Heathcote LC, Vervoort T, Eccleston C, Fox E, Jacobs K, Van Ryckeghem DM, Lau JY. Pain 2015; 156(7): 1334-1341.

Affiliation

1Department of Experimental Psychology, University of Oxford, United Kingdom 2Department of Experimental-Clinical and Health Psychology, Ghent University, Belgium 3Centre for Pain Research, University of Bath, United Kingdom 4Oxford Centre for Children and Young People in Pain (OxCCYP), Nuffield Orthopaedic Centre, United Kingdom 5Department of Psychology, King's College London, United Kingdom.

Copyright

(Copyright © 2015, Lippincott, Williams and Wilkins)

DOI

10.1097/j.pain.0000000000000174

PMID

25830926

Abstract

This study considered the attentional functioning of adolescents with varying levels of pain catastrophizing.
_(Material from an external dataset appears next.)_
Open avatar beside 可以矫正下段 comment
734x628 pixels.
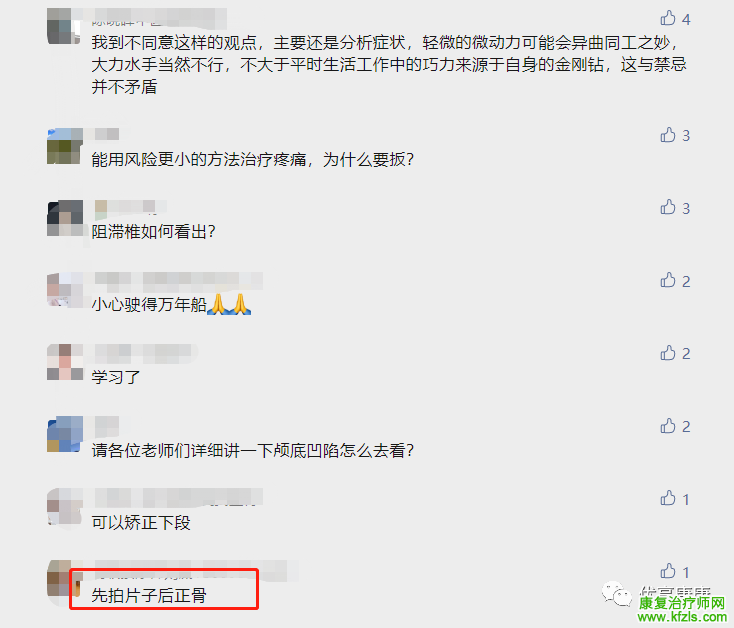[65, 507]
Specifically, we investigated the relationship between pain catastrophizing and attention bias to pain facial expressions. Further, drawing on dual process models in the context of pain, we investigated the moderating role of attention control on this relationship. Adolescents (N=73, 16-18 years) performed a dot-probe task in which facial expressions of pain and neutral expressions were presented for 100 ms and 1250 ms. Participants also completed self-report pain catastrophizing and attention control measures. We found that while there was no main effect of pain catastrophizing on attention bias towards pain faces, attention control did significantly moderate this relationship. Further analysis revealed that lower levels of attention control were significantly associated with increasing attentional vigilance towards pain faces only within high catastrophizing adolescents. In addition, we found that poorer attention control was related to increased attention bias for pain faces (regardless of pain catastrophizing level) when these faces were presented for relatively longer durations (i.e., 1250 ms), but not for short durations (i.e., 100 ms). This study supports a dual process model of attentional processes in pain, thus replicating previous findings within the psychopathology literature but extending them to the study of pain. Theoretical and clinical implications of our findings are discussed.